▶ _WHAT YOU WILL DO_
What is needed is an exact reproduction of the listing, without its pictures.

▶ _MATERIAL TO PROCESS_
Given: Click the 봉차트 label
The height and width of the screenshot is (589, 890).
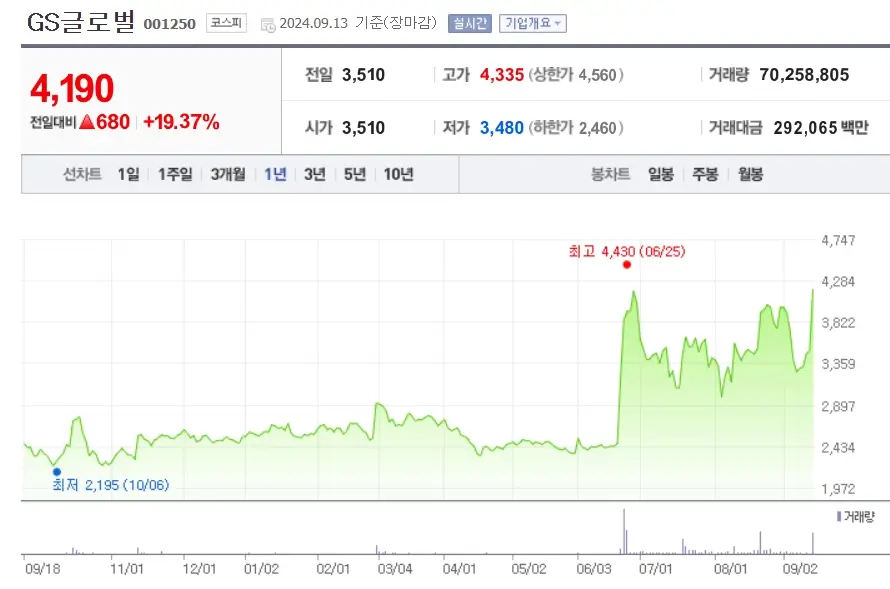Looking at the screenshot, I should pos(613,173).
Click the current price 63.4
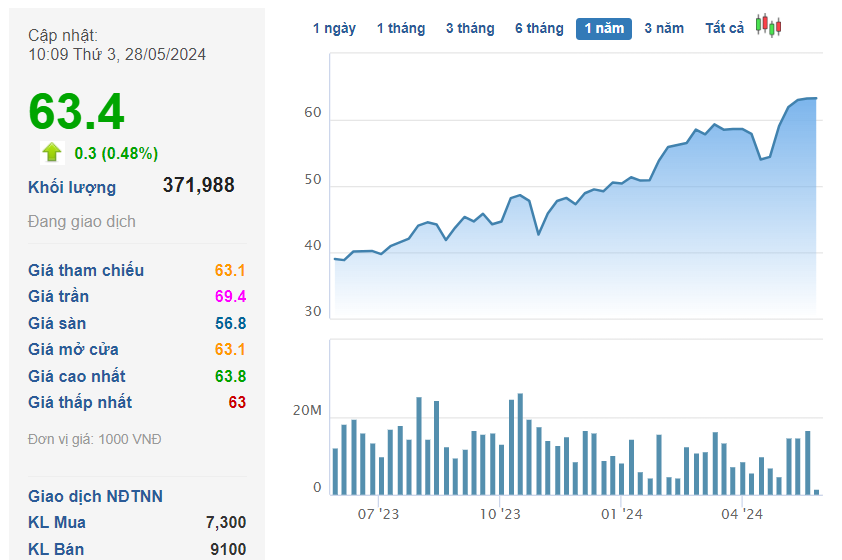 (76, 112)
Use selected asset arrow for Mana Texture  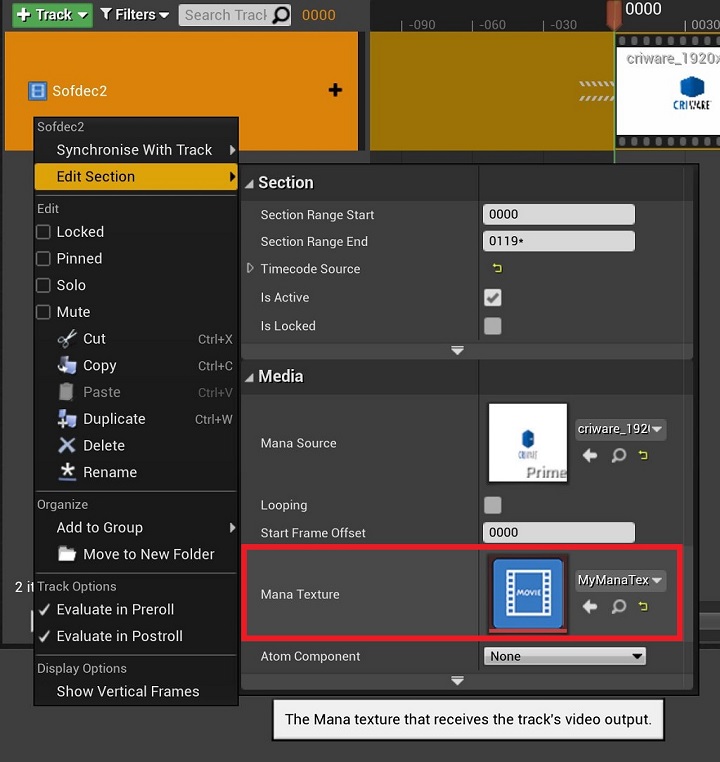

▶ _ANSWER BELOW_
Given: Click the 봉차트 label
The height and width of the screenshot is (589, 890).
Looking at the screenshot, I should pos(613,173).
Click the current price 63.4
 (76, 112)
Use selected asset arrow for Mana Texture  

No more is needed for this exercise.